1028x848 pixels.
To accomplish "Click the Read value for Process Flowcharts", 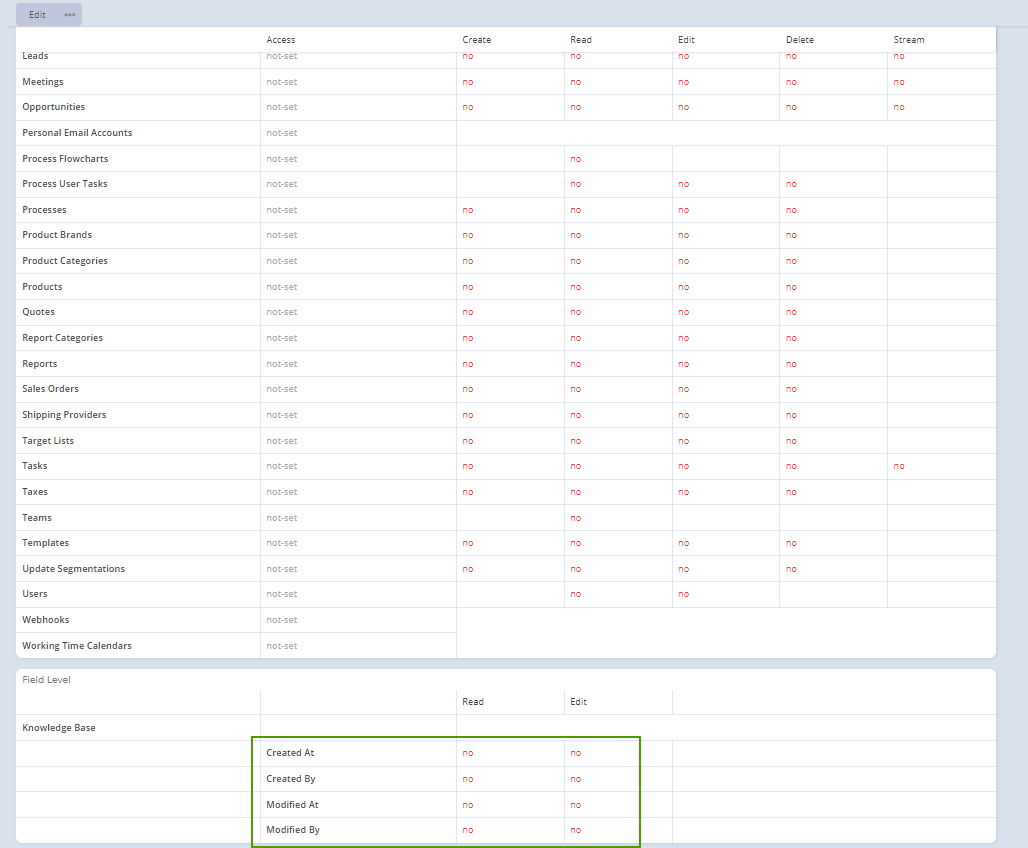I will click(575, 159).
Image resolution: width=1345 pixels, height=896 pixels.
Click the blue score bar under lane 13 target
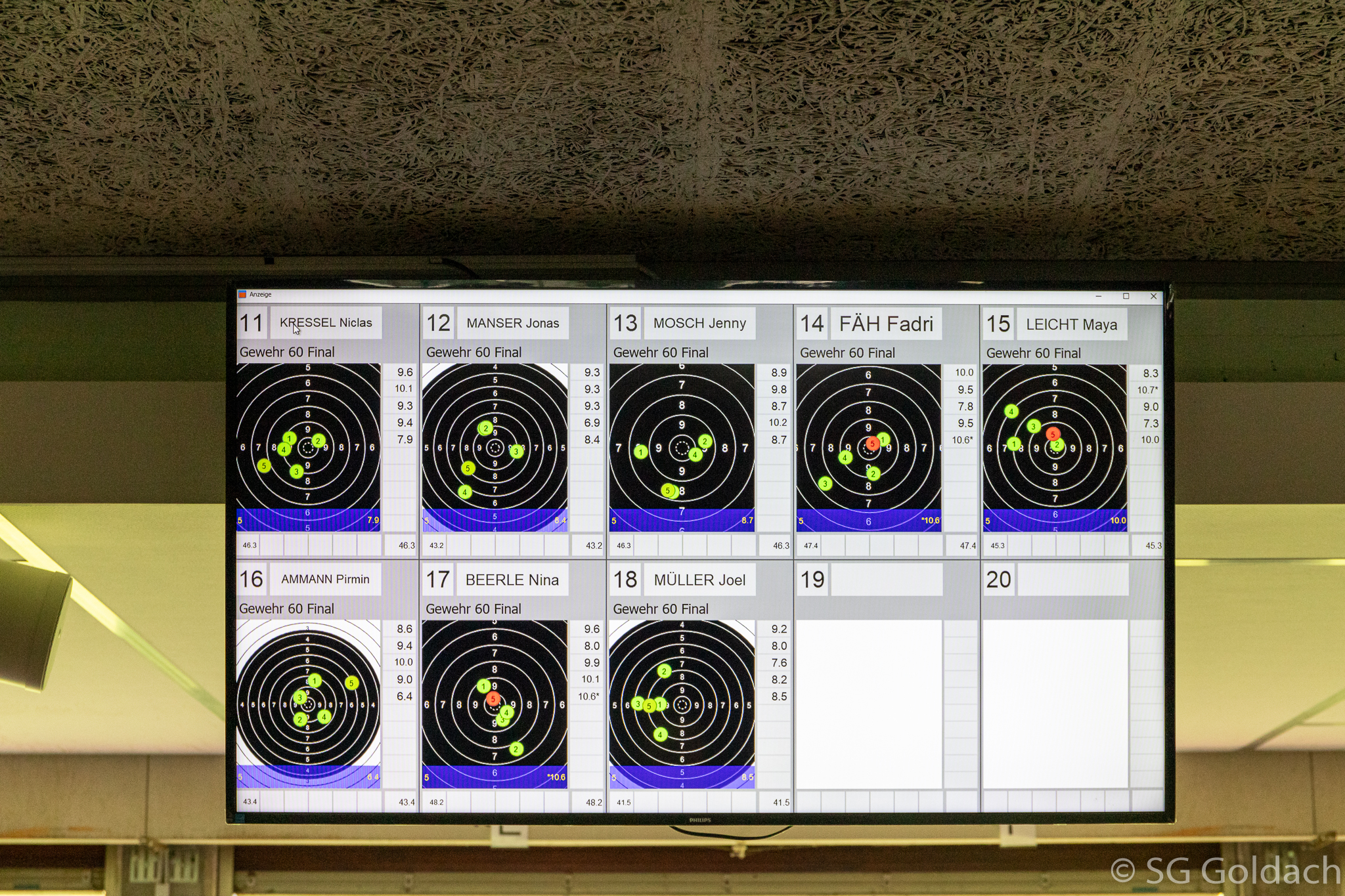pyautogui.click(x=682, y=520)
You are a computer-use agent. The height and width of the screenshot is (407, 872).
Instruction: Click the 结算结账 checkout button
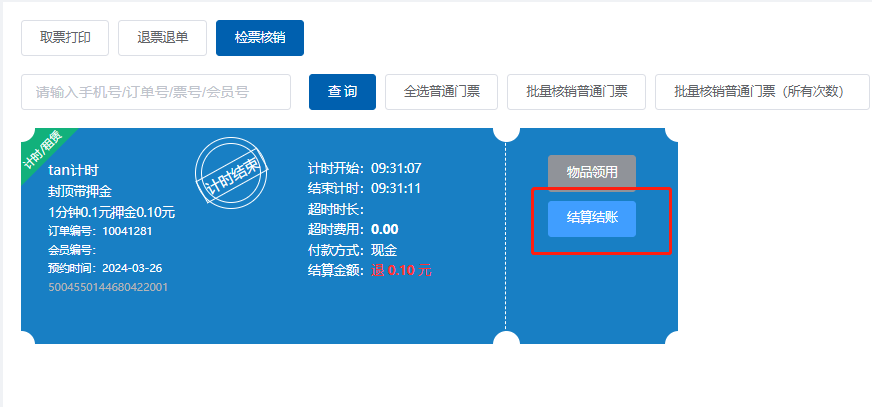[x=592, y=218]
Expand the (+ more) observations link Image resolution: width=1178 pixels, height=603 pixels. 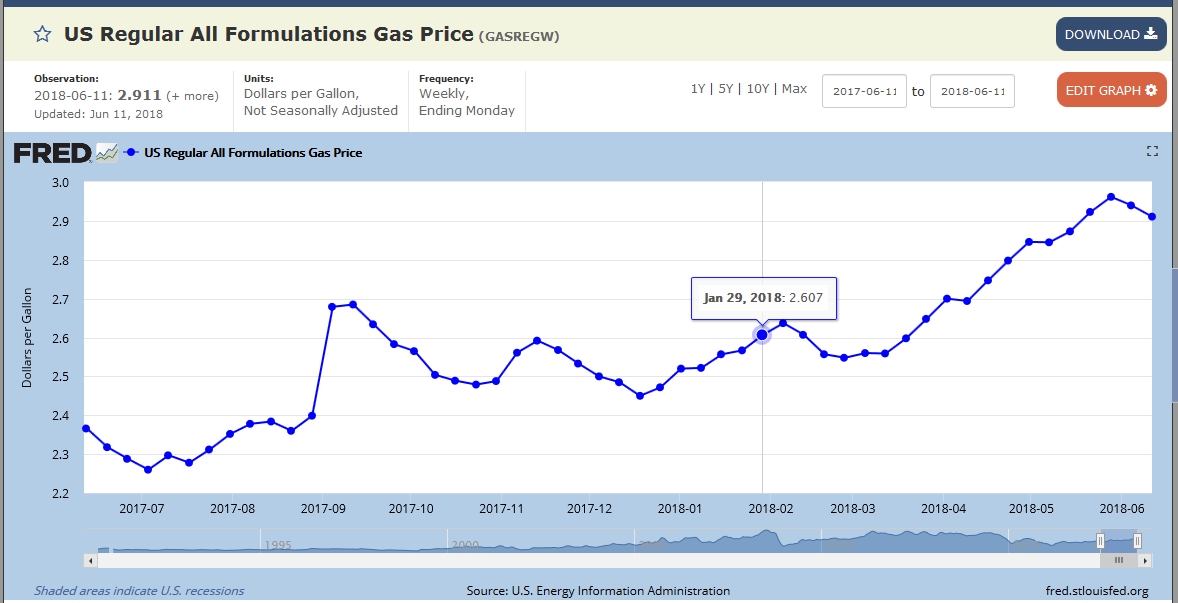pos(192,96)
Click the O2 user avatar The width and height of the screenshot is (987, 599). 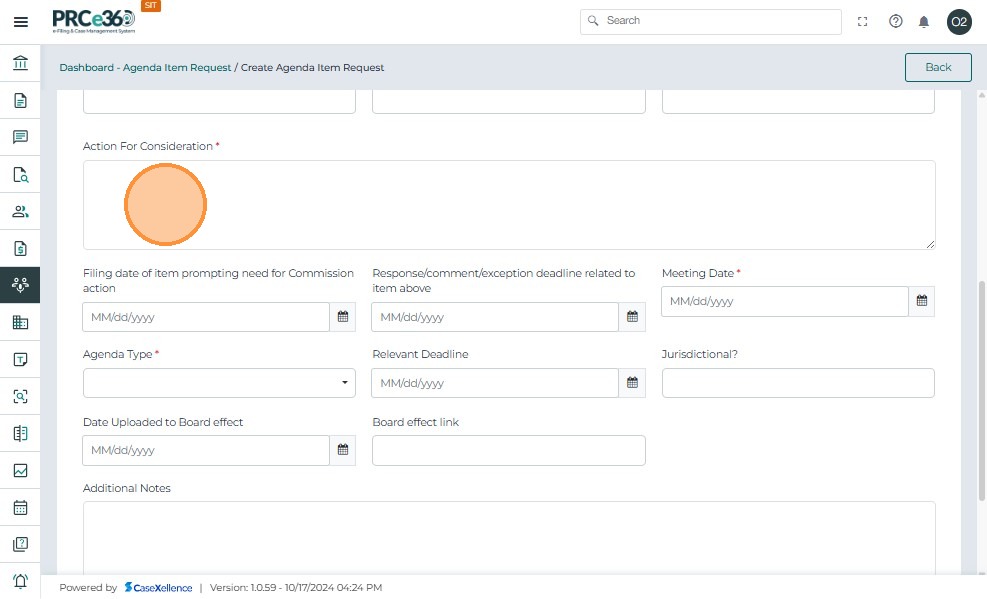[959, 22]
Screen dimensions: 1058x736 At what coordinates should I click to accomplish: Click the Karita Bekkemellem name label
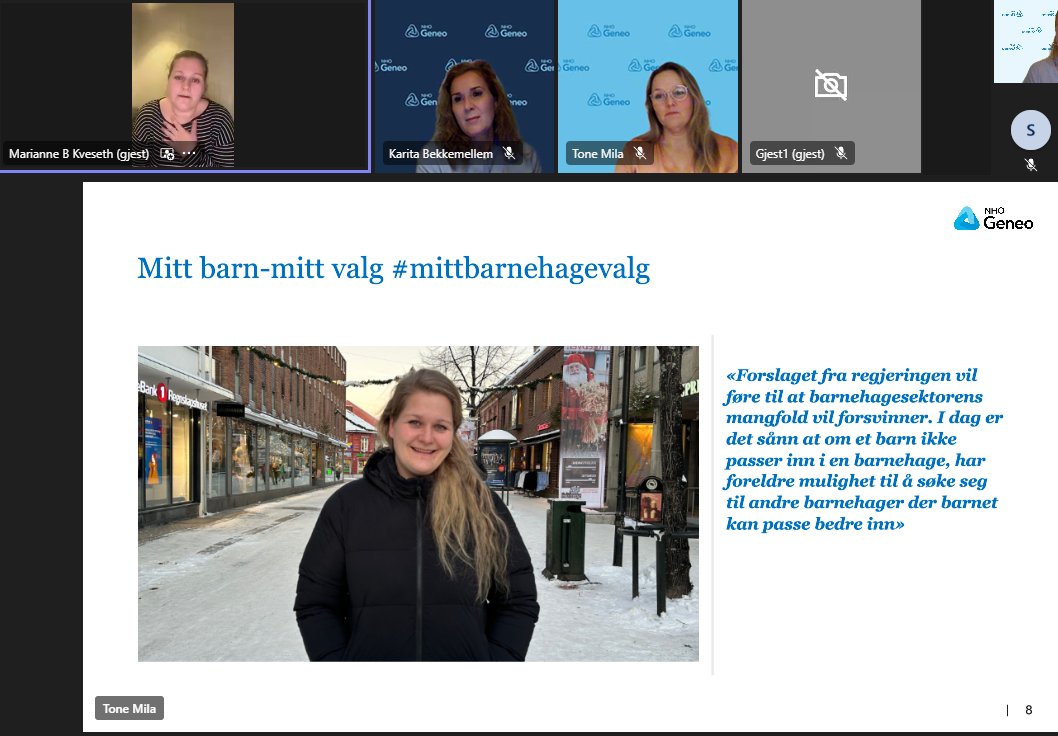click(440, 154)
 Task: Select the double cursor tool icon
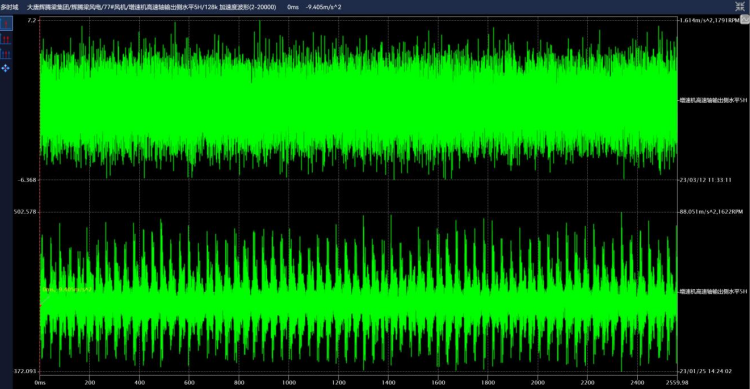pyautogui.click(x=6, y=39)
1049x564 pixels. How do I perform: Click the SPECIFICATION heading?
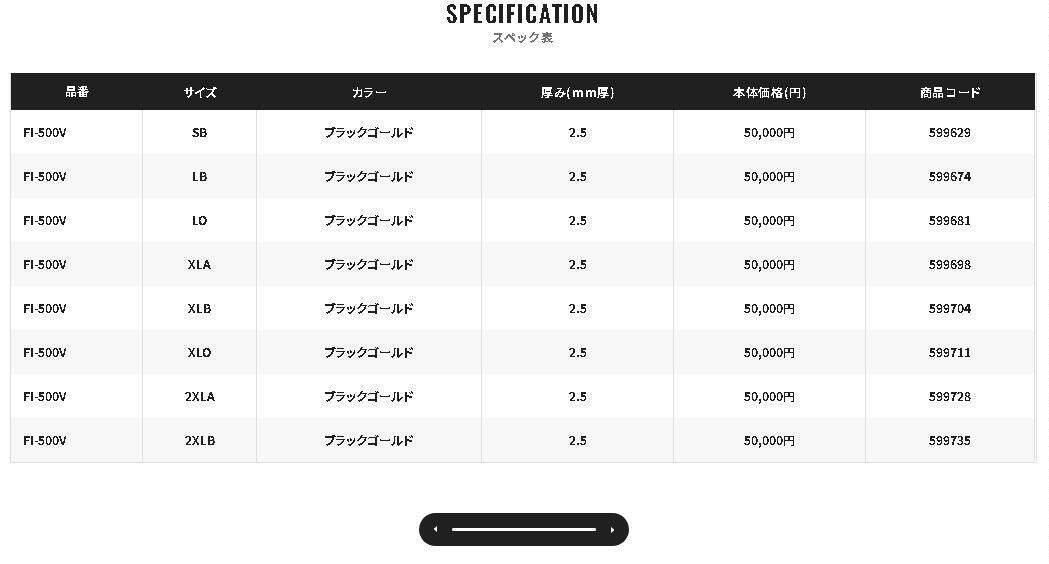click(x=522, y=14)
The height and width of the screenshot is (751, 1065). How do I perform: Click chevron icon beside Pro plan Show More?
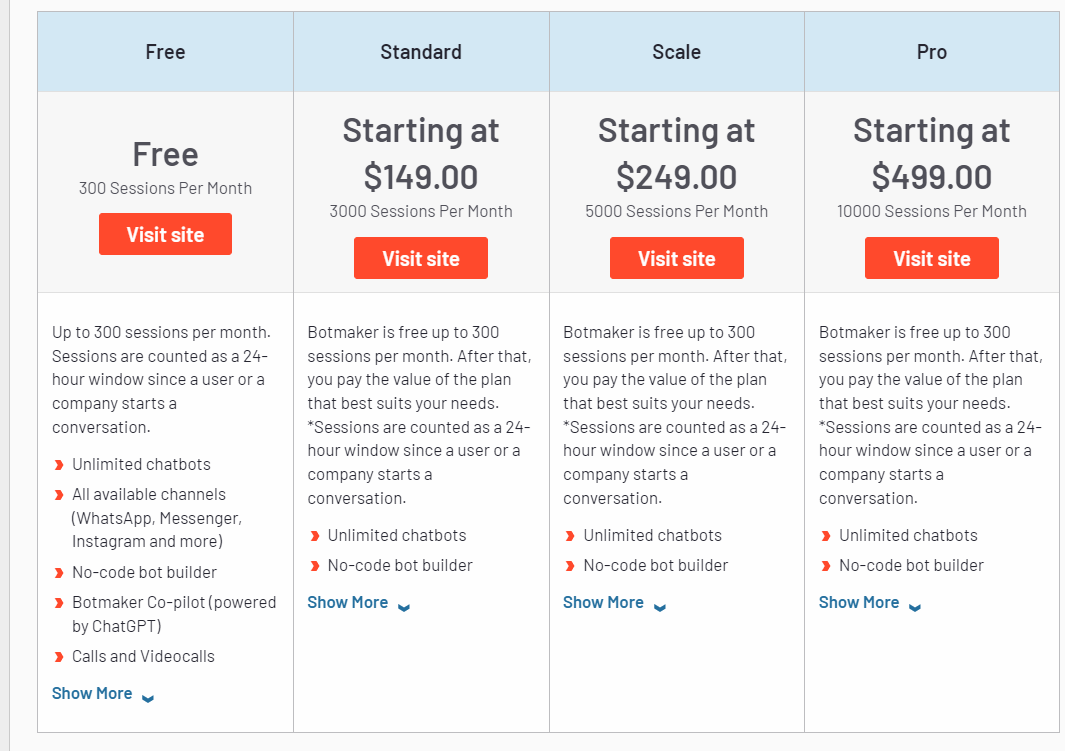click(x=915, y=606)
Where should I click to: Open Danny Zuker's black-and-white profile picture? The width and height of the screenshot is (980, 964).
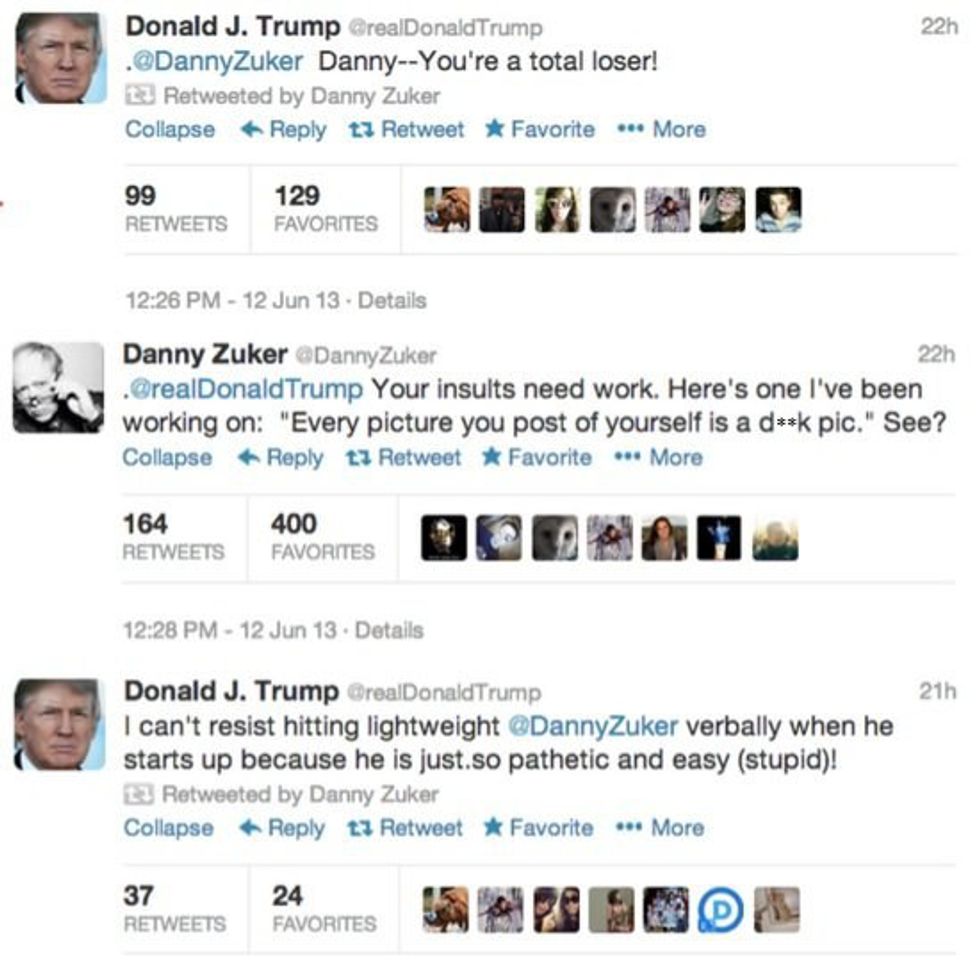[x=58, y=387]
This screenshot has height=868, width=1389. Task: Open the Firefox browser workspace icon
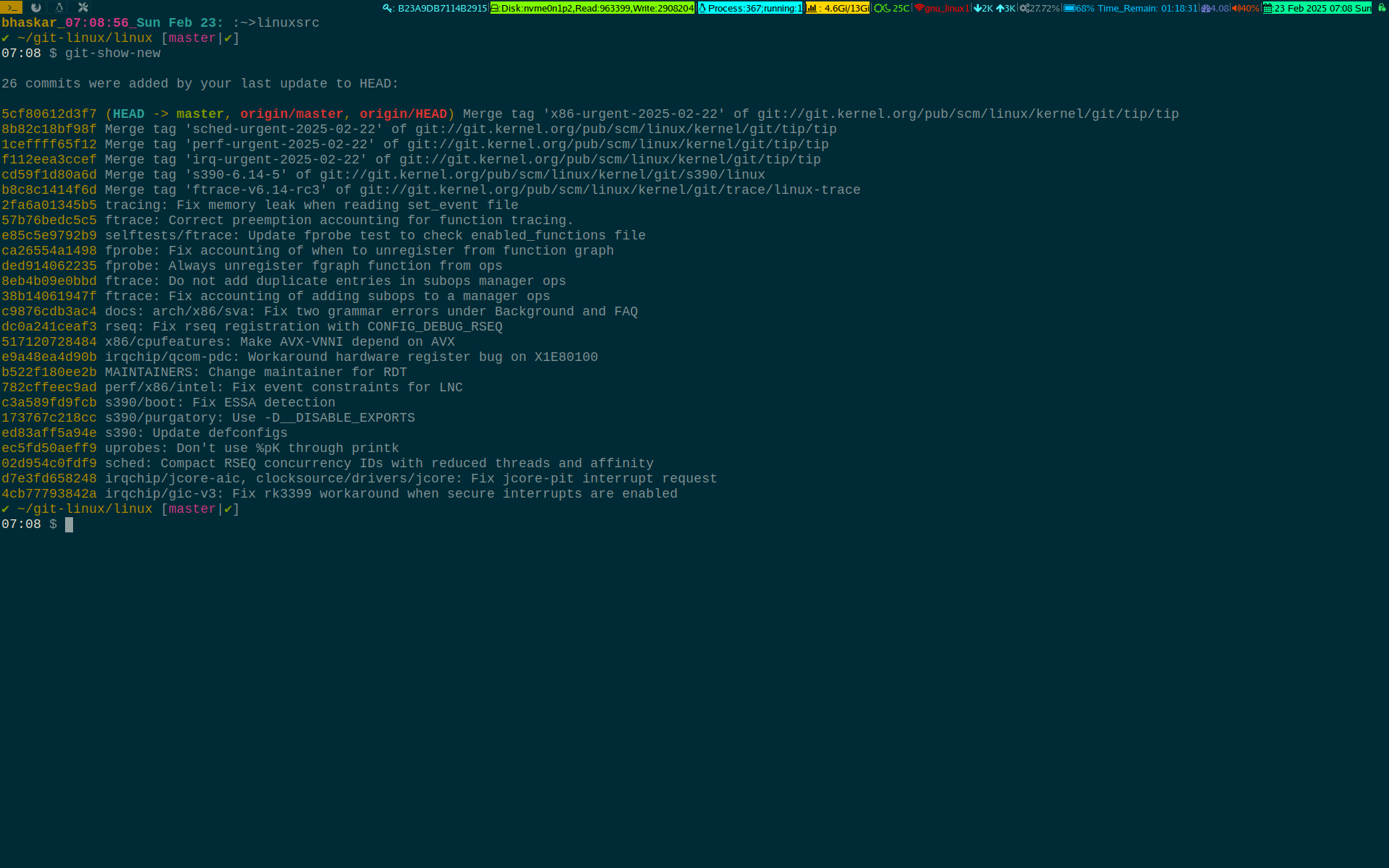coord(35,8)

====

The exercise:
Format the material as a Markdown table with the columns "Row" and "Line", from the line containing "1049x564 pixels. How" through the end of the material, leaving out blank lines and pictures.

Reply to the task:
| Row | Line |
|---|---|
| 1 | 1049x564 pixels. How do I perform: Click the SPECIFICATION heading? |
| 2 | click(x=522, y=14) |
| 3 | The height and width of the screenshot is (751, 1065). How do I perform: Click chevron icon beside Pro plan Show More? |
| 4 | click(x=915, y=606) |
| 5 | Where should I click to: Open Danny Zuker's black-and-white profile picture? The width and height of the screenshot is (980, 964). |
| 6 | [x=58, y=387] |
| 7 | This screenshot has height=868, width=1389. Task: Open the Firefox browser workspace icon |
| 8 | coord(35,8) |